##### Extracted records

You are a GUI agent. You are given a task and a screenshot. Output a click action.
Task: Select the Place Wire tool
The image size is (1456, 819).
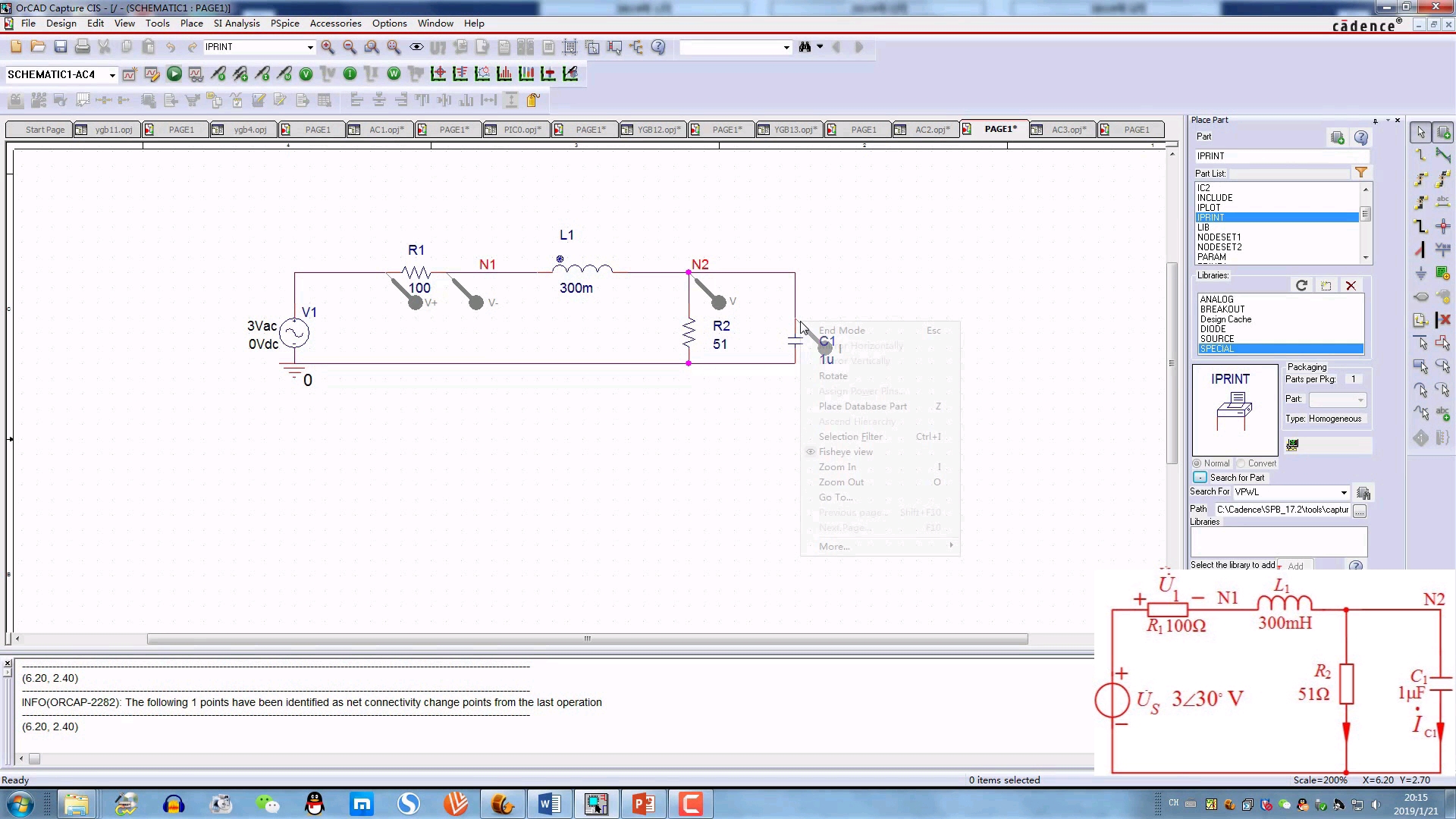click(1421, 155)
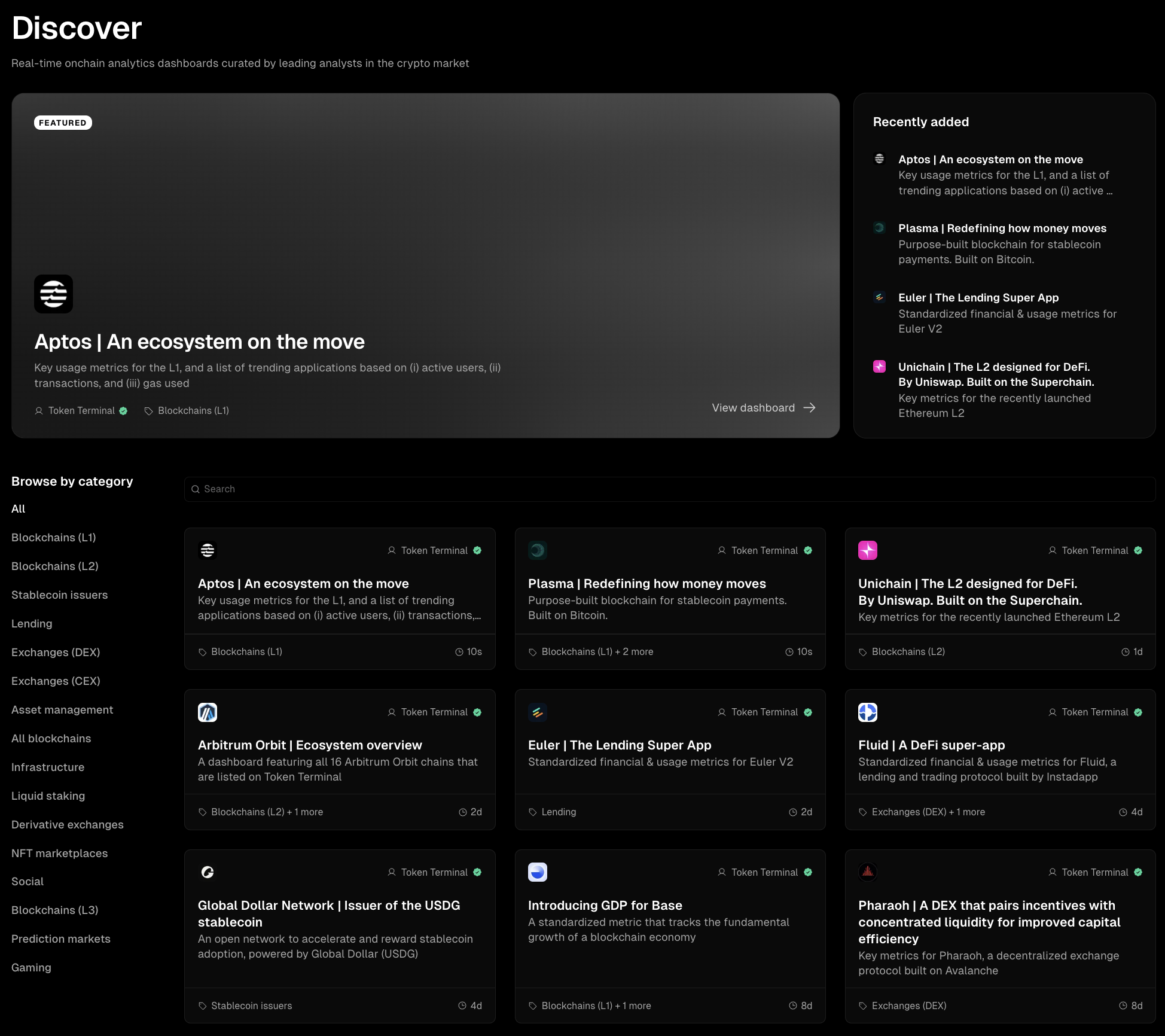Image resolution: width=1165 pixels, height=1036 pixels.
Task: Click the Plasma card logo icon
Action: [x=538, y=550]
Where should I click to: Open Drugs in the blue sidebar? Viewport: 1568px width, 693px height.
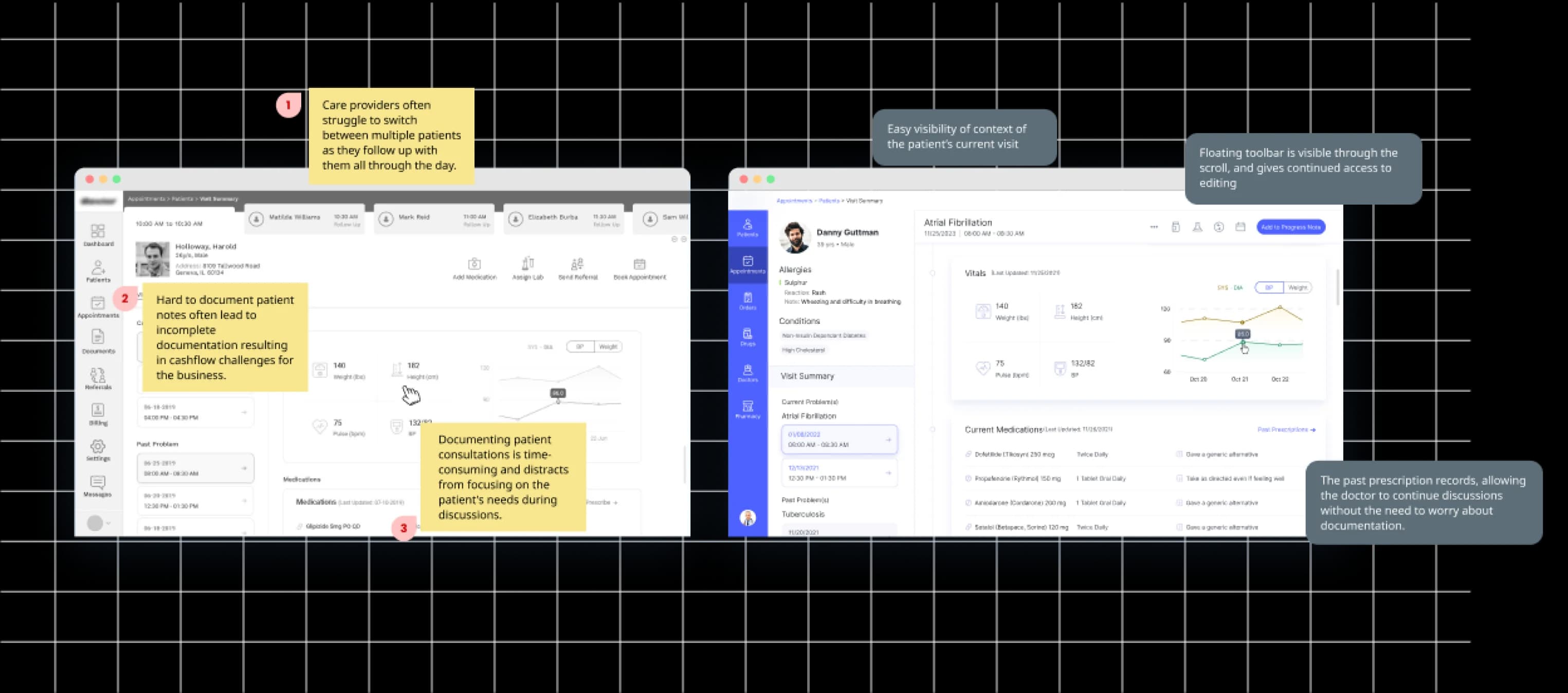pyautogui.click(x=747, y=336)
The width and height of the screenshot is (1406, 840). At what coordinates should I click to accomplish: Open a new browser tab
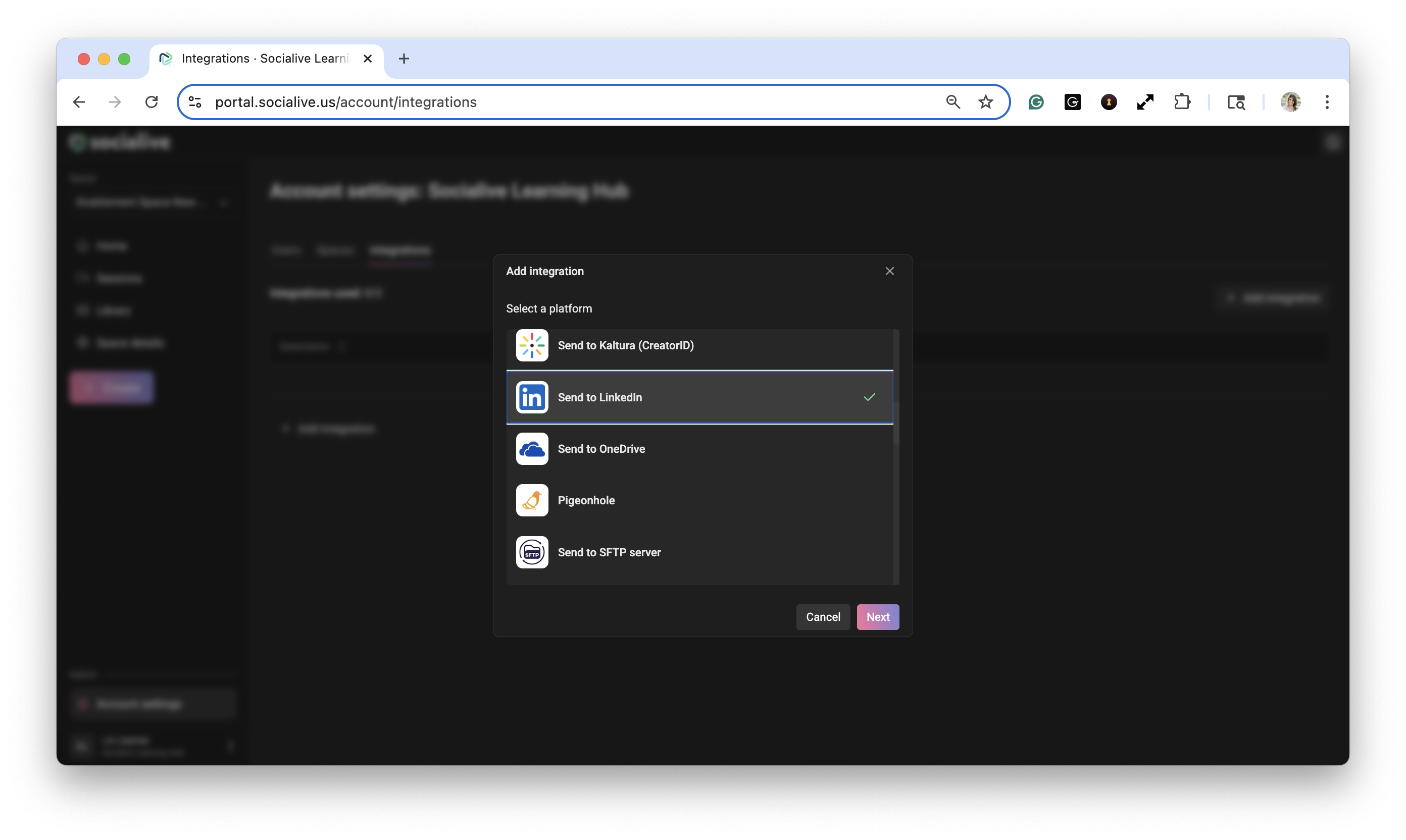(404, 59)
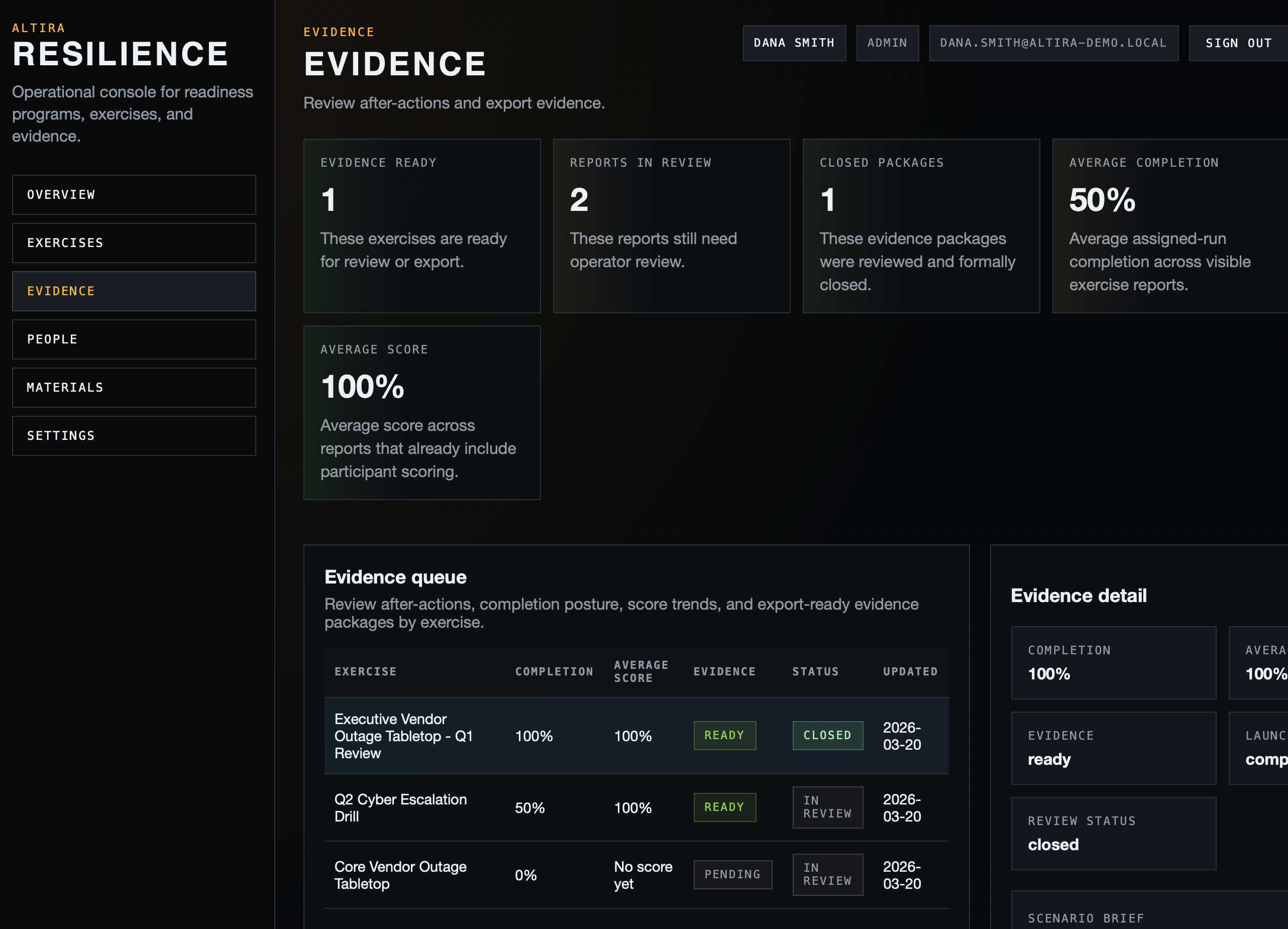This screenshot has width=1288, height=929.
Task: Click the Dana Smith profile button
Action: tap(794, 43)

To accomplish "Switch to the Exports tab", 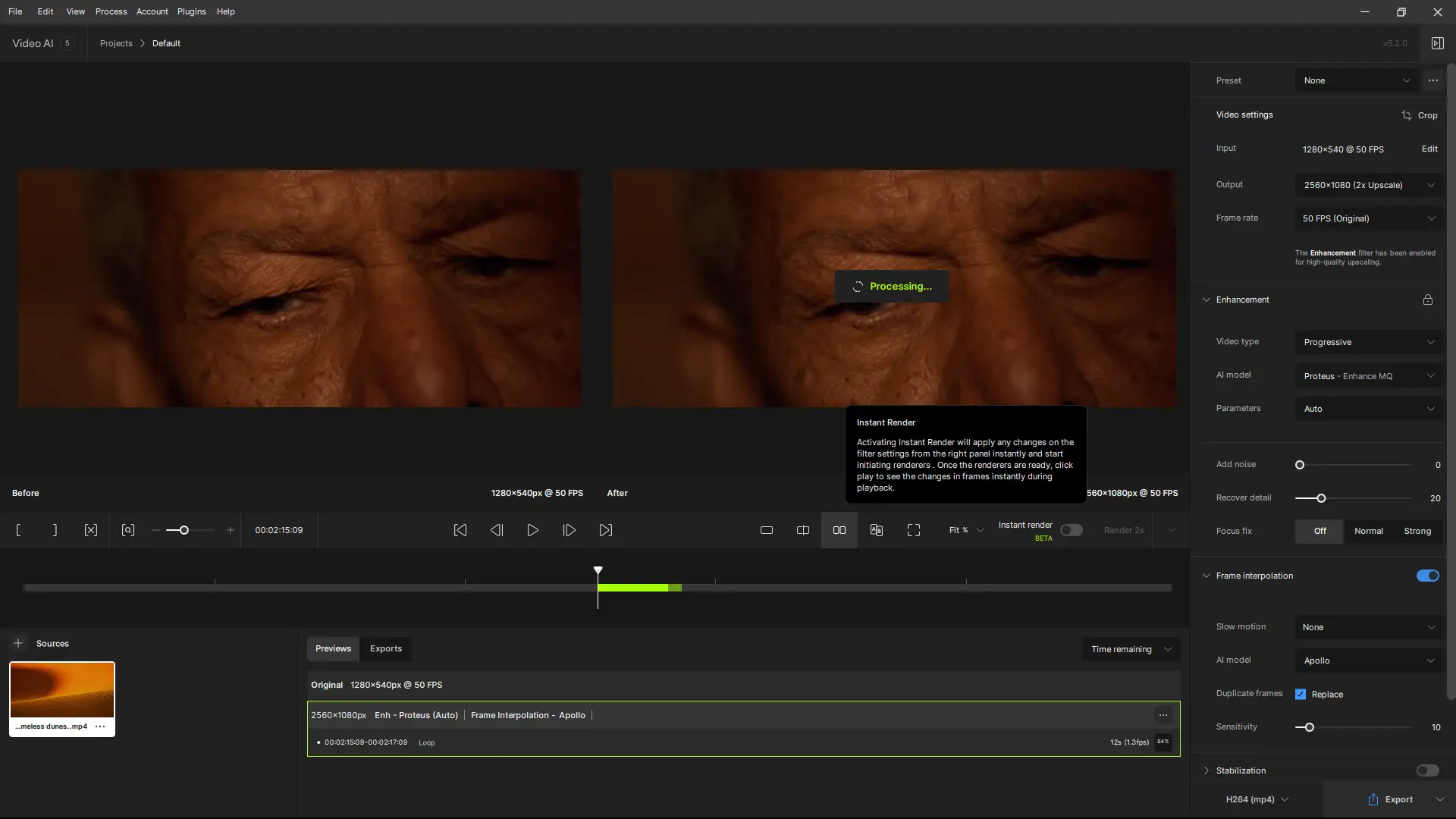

##########

Repeat every record above exactly. Omit the pictures.

Response to the task
You are a GUI agent. You are given a task and a screenshot. Output a click action.
Task: Select the Place Wire tool
The image size is (1456, 819).
click(1421, 155)
Image resolution: width=1165 pixels, height=1036 pixels.
Task: Click the Plasma card logo icon
Action: [x=538, y=550]
Where should I click to: Open Drugs in the blue sidebar? Viewport: 1568px width, 693px height.
pyautogui.click(x=747, y=336)
The width and height of the screenshot is (1406, 840). At what coordinates should I click to accomplish: Open a new browser tab
(404, 59)
This screenshot has width=1288, height=929.
Task: Click the Dana Smith profile button
Action: tap(794, 43)

To accomplish "Switch to the Exports tab", 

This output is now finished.